= Covert incest =

Emotional, sexual, non physical type of child abuse

Covert incest is a form of non-physical sexual abuse.

Examples of covert incest could be the parent sharing intimate, graphic details of their own sex life to the child, practicing voyeurism, exhibitionism, inappropriate sharing of pornographic images, and similar behaviors that, while still being sexual abuse, are described as covert for their intangible nature. Covert incest is often difficult to detect.

Covert incest is often used synonymously with the controversial term emotional incest. Emotional incest, more often described as enmeshment or "surrogate spouse syndrome", refers to a type of harmful relationship in which a parent looks to their child for the emotional support that would be normally provided by another adult. This term describes interactions between a parent and child that are exclusive of sexual abuse.

==Concept==
Covert incest was defined in the 1980s as an emotionally abusive relationship between a parental figure and child that does not involve incest or sexual intercourse, though it involves similar interpersonal dynamics as a relationship between sexual partners.

Defining such relationships as "incest" has led to criticism of the concept for dramatically loosening the definition of incest, making child abuse seem more prevalent than it actually is and being overused and unsubstantiated.

Covert incest is described as occurring when a parent is unable or unwilling to maintain a relationship with another adult and forces the emotional role of a spouse onto their child instead. The child's needs are ignored and instead the relationship exists solely to meet the needs of the parent and the adult may not be aware of the problems created by their actions.

The effects of covert incest are thought to mimic actual incest, though to a lesser degree.

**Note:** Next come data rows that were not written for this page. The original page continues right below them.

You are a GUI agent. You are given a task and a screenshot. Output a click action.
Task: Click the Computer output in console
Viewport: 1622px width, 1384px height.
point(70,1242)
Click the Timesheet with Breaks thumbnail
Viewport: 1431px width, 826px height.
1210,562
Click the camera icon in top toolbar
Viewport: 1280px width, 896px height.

Kenneth Adams, who originated the concept, describes the victims as having anger or guilt towards parents and problems with self-esteem, addiction, and sexual and emotional intimacy.

Psychotherapist Roni Weisberg-Ross has noted that the term may not be particularly useful, since it can lead to attributing nearly any possible dysfunctional relationship or problem, becoming "a catchall, watered-down diagnosis". Ross also criticizes the term for its emphasis on children meeting parents' "unmet needs", noting that children often meet the emotional or other needs of parents, with relationship boundaries frequently blurring and no definition of when this leads to permanent damage or harm.

Jungian analyst and author Marion Woodman describes covert incest as "unboundaried bonding" in which the parent or parents use the child as a mirror to support their needs, rather than mirroring the child in support of the child's emotional development.

Alcoholism and other substance addictions are also associated with the occurrence of covert incest.